_TRECHO PARA LEITURA:_
· · · · ·

Existem nomes que parecem definidores de caráter, Cornelia é um deles e pode ser associado a força, poder e certo perigo. Suas possuidoras já foram imperatrizes, uma foi casada com o próprio Júlio César e outra era Africana de sobrenome. Cornelia Keneres, contudo, não é tão poderosa assim, ostenta apenas uma influência personalista e um pouco fora de moda sobre os nouveaux riches da alta classe romena, mas demonstra todo seu poder de fogo e rigidez moral para livrar o filho das implicações judiciais pelo atropelamento e a morte de um jovem pobre.

Essa é a trama de Instinto Materno, de Calin Peter Netzer, escrito por Razvan Rabulescu e vencedor do Urso de Ouro e do prêmio da crítica no último Berlinale. Cornelia é vivida por Luminita Gheorghiu (de 4 meses, 3 semanas e 2 dias), respeitada atriz de teatro, que disse ter sentido receio com a proposta de viver, pela primeira vez na carreira, uma personagem rica. O resultado alcançado, contudo, beira a maestria, e sua construção nos faz lembrar as grandes matronas do teatro clássico, bem como (e não só pelo nome e aparência) a Carmela Soprano (Edie Falco) do seriado The Sopranos (HBO, 1999-2007).

Como bem lembrou a crítica Neusa Barbosa, do CineWeb, em sua crítica do filme para o portal G1.com, Cornelia encarna a versão romena da interjeição brasileira “você sabe com quem está falando?!”, registrada pelo antropólogo Roberto DaMatta como um rito de afirmação de poder e privilégios da alta classe do nosso país1. Embora as trajetórias sócio-históricas dos dois países sejam completamente diferentes e que “as aves que aqui gorjeiam não gorjeiam como lá”, é curioso notar a semelhança dos comportamentos e como as falhas das instituições públicas abrem brechas ao personalismo e à corrupção. O jeitinho daqui também existe lá.

Durante uma apresentação de teatro contemporâneo, ela é avisada de que seu filho se envolvera em um acidente de carro que resultou na morte de um jovem, filho de camponeses. A partir daí, essa mulher não poupa esforços para que nenhum dos direitos de “seu bebê” (que tem 32 anos) sejam violados, mas também tenta de todas as maneiras facilitar a vida do rapaz, fazendo exigências esdrúxulas na delegacia e até interferindo no depoimento escrito pelo filho.

· · · · ·

_DADOS DA LISTAGEM:_
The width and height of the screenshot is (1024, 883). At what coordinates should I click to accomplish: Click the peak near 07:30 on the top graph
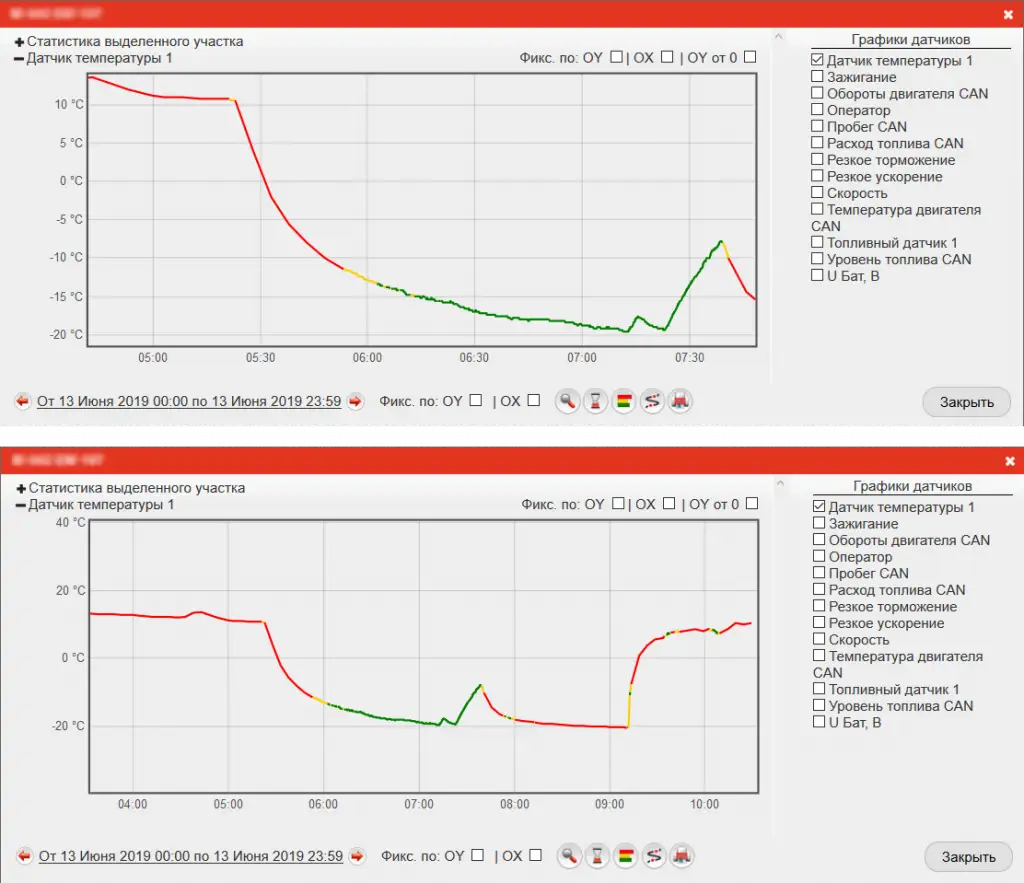720,242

· · · · ·

_LISTA DE TAREFAS:_
a: Diga se cada afirmação a seguir está de acordo com o trecho sobre o filme Instinto Materno, respondendo sim ou não e citando as palavras do trecho que decidem a questão: (i) O filho de Cornelia tem 32 anos. (ii) O filme venceu o Leão de Ouro em Veneza. (iii) Cornelia recebe a notícia do acidente durante uma apresentação de teatro contemporâneo.
b: Segundo o trecho sobre o filme Instinto Materno, quem escreveu o filme?
c: Prossiga com o trecho sobre o filme Instinto Materno a partir da última frase apresentada.

_RESPOSTAS:_
a:
(i) Sim: "“seu bebê” (que tem 32 anos)".
(ii) Não: "vencedor do Urso de Ouro e do prêmio da crítica no último Berlinale".
(iii) Sim: "Durante uma apresentação de teatro contemporâneo, ela é avisada de que seu filho se envolvera em um acidente de carro".

b: Razvan Rabulescu.

c:
Curiosamente, a relação entre mãe e filho não é das melhores e o rapaz, vivido por Bogdan Dumitrache, não demostra gratidão pelo auxílio, muito menos arrependimento. Seu trato com a mãe é grosseiro, seu comportamento é agressivo e arrogante com todos à sua volta, ignorando o pai e maltratando a namorada, e tudo o que ele quer é livrar-se o mais rápido possível de todas as responsabilidades legais sobre o ocorrido. Mais curioso, porém, é perceber que as personalidades desses dois são muito parecidas, fazendo do filho um espelho que reflete o pior de Cornelia.

Por trás dessa trama densa e sem nunca pecar por excessos dramáticos, os criadores revelam nuances sobre a nova alta classe sociedade romena, filha da abertura do fim da Guerra Fria, e que assimila de forma um tanto quanto cafona os costumes da aristocracia ocidental. Suas personas são caricatas, suas roupas exageradas, parecendo emular o pior da classe média alienada estadunidense. Para além, o filme também revela a corrupção intrínseca do aparelho estatal, vírus que parece inerente a todo Estado-Nação, numa icônica cena em que o policial responsável pelo inquérito do acidente pede um favor a Cornelia.

Com o realismo das pequenas e poderosas produções recentes, Instinto Materno não precisa de malabarismos técnicos ou dramatúrgicos para render uma boa história e consegue revelar com êxito as sombras da prepotência e da arrogância, além de permitir associações que não se limitam à cultura romena e que incomodam ao serem percebidas tão perto de nós.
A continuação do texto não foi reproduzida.